Previously I think I gave too much weight to getting the step handler abstraction to work with the existing multiprocess executor machinery. I think the abstraction is actually more useful if we limit it's parameters, for example in a case where we want to call a step handler across a process boundary. This refactors the arguments to a context object that can be serialized and deserialized if necessary, but doesn't add overhead otherwise.
I was under the impression that the main goal of ExecuteStepArgs was to have a serializable input to the execute_steps CLI command (something that you can JSON serialize), so its a little surprising to me to see it given this new job as well (the primary interface into step handlers in the new executor). Is the idea that this same class will be usable on the other side of a process boundary that takes in an ExecuteStepArgs?
"I think the abstraction is actually more useful if we limit it's parameters." - maybe this is the part I'm not following - what becomes more useful here?
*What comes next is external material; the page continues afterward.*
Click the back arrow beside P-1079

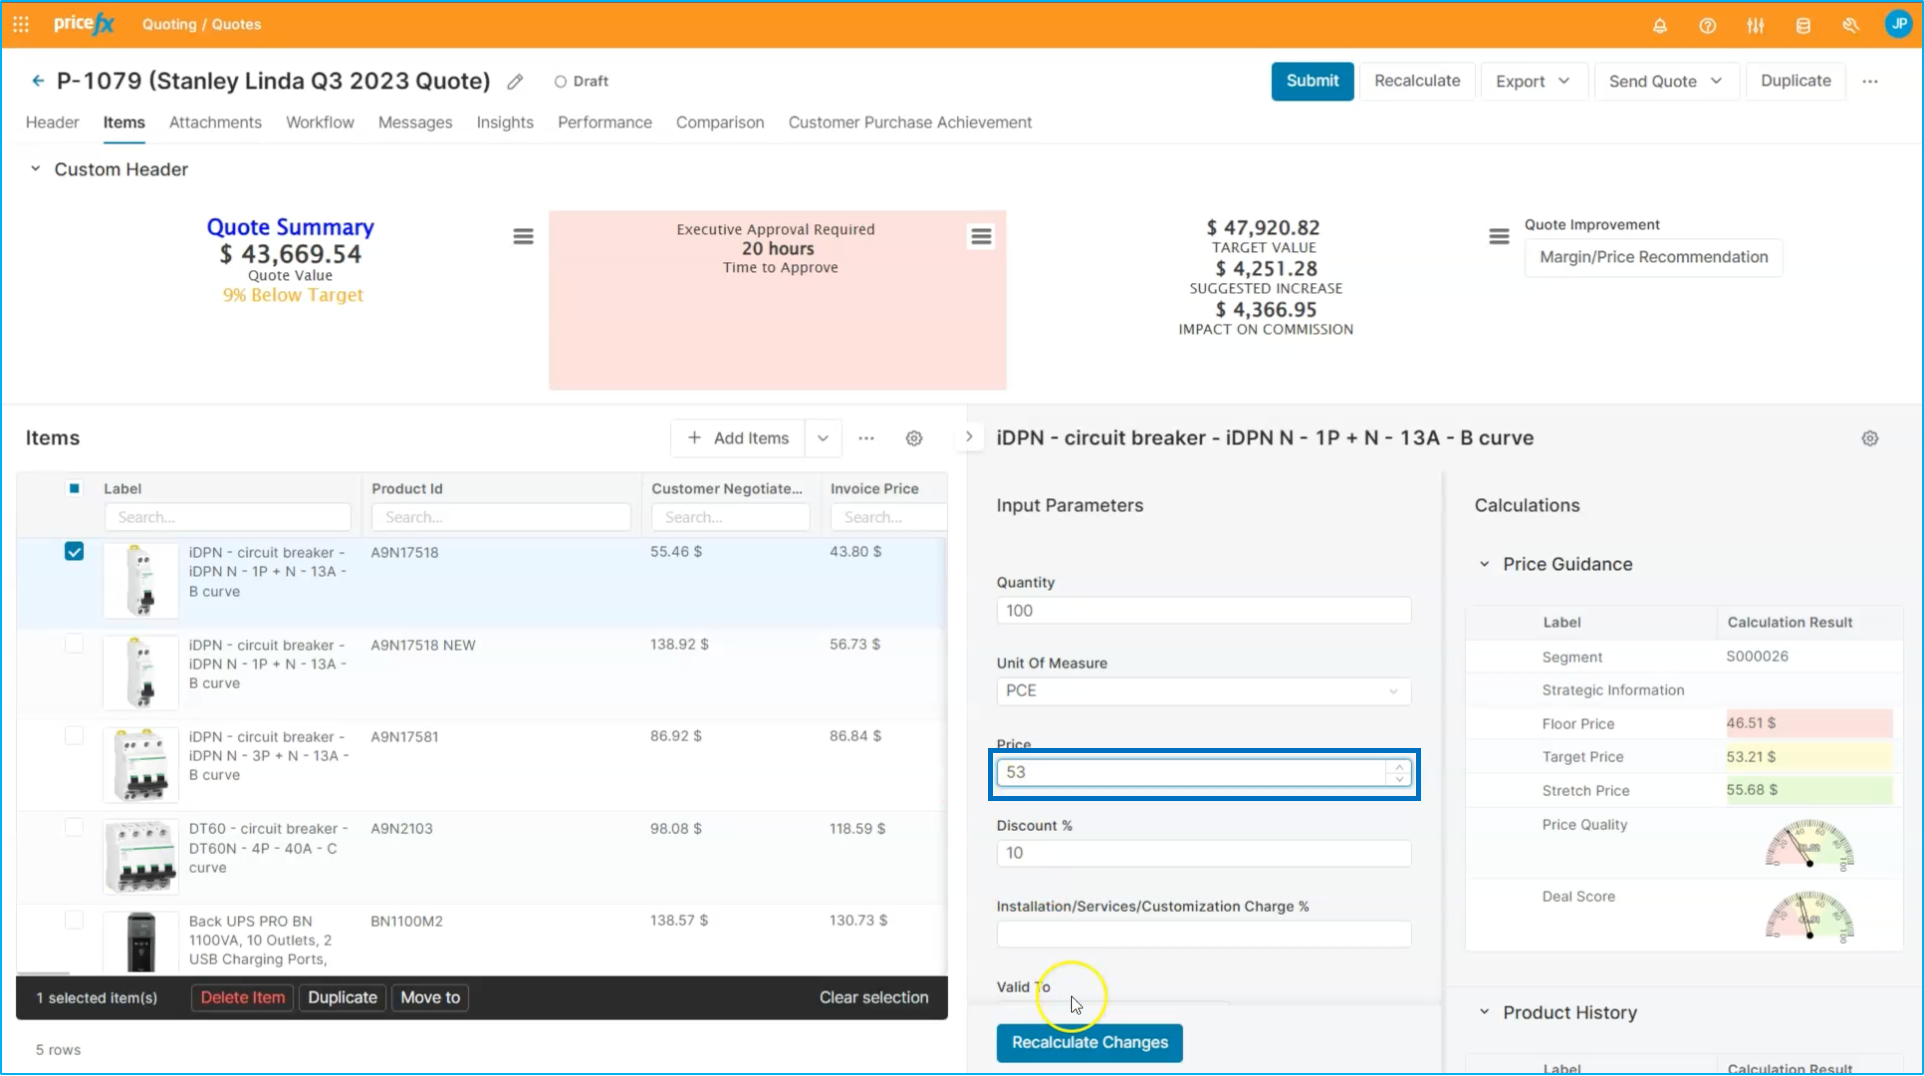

Is the idea that lots of step handlers will involve executing an execute_step CLI call in some environment, so it reduces boilerplate to have that all packaged up already?
if there were ever, completely hypothetically of course, a StepDelegatingExecutor that didn't want to include the instance ref in any ExecuteStepArgs they wanted to pass around, how would that work with this new API? make a new copy with instance_ref None?
i wonder if is_dagster_event should be an index in the DB
cc @prha relevant to our discussion today around logs vs. events
sorry if I asked this earlier - is instance_ref=None here correct in general?
are we confident that steps will always be terminated individually?
Handler not Hander
InstanceRef is the closest thing I can think of
I feel like 'tuple' doesn't necc. imply 'serializable'
I guess I don't have any idea what the ratio of structured vs unstructured events in the event log are. Seems like this could be an optimization that we do later on though.